Relevance for different brands
The assessment criteria for resources and waste vary significantly depending on a brand’s size.
Small brands
Assessment scope: The assessment focuses more on the presence of initiatives, rather than exhaustive reporting data. Small brands are expected to report on areas within their resources such as material use, packaging, and circularity. They are not expected to report on areas such as deforestation and biodiversity as they are unlikely to have sufficient leverage over their suppliers.
Large brands
Deforestation commitment: Large brands are subject to additional scrutiny regarding deforestation and biodiversity. We check for specific commitments such as CanopyStyle targets for forest-derived materials
Fast business penalties: Large brands are subject to score reductions if they operate a "fast" business model, identified by frequent releases of trend-led styles and constant large-scale discounting
Best practice and common pitfalls
Best practice principles
Ingredient lists (beauty): Brands are expected to provide complete ingredient lists online using the International Nomenclature Cosmetic Ingredient (INCI) system. High-performing brands disclose the aggregate weight or volume of ingredients at the brand level rather than just listing names.

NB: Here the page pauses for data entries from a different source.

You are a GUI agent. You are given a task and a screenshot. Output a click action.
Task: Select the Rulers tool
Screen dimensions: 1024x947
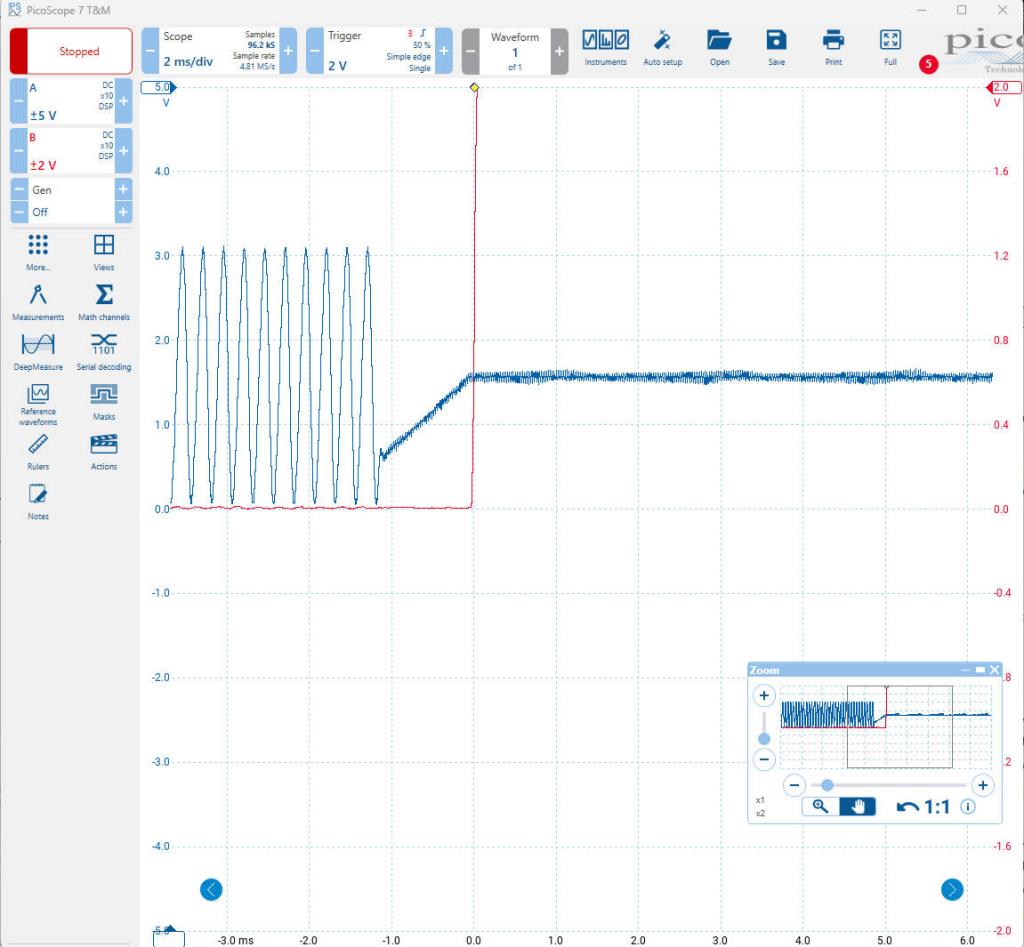[38, 450]
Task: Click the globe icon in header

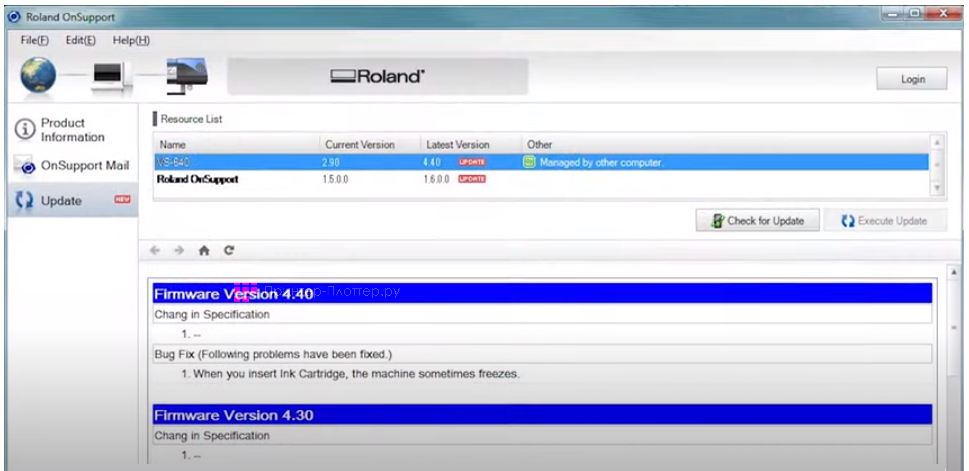Action: (x=38, y=76)
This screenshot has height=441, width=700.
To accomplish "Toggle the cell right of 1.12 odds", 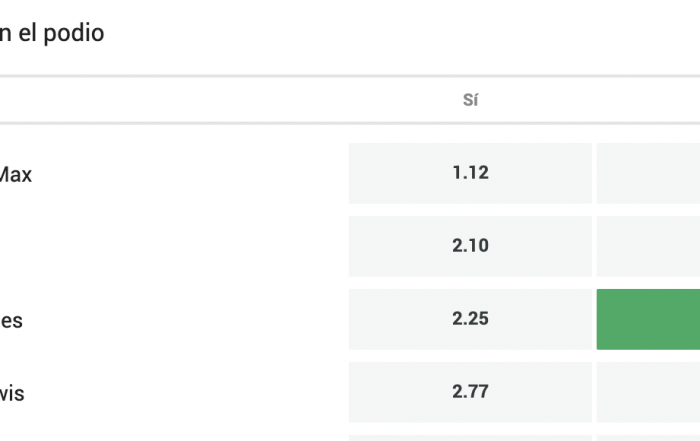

Quantified material proportions: For fashion and retailers, businesses should disclose the percentage of lower-impact materials used across their entire range.
Full lifecycle circularity: The highest scores are awarded when circular principles are implemented at every step of the life cycle, including design, material choice, and end-of-life programs
Verified durability: Brands should not only claim durability but demonstrate how it is achieved through material selection or specific manufacturing techniques.
Common pitfalls and greenwashing
Seasonal "timelessness": Brands often claim to produce "seasonless" or "timeless" products while simultaneously releasing seasonal collections (eg pre-fall 2025), which contradicts the value of reducing production and waste.
Denominators in calculations: A recurring error is calculating certified material percentages based on the entire range rather than the specific material type. For example, the percentage of leather that is Leather Working Group certified should be based on total leather products, not the total number of SKUs a brand offers regardless of what they are made from.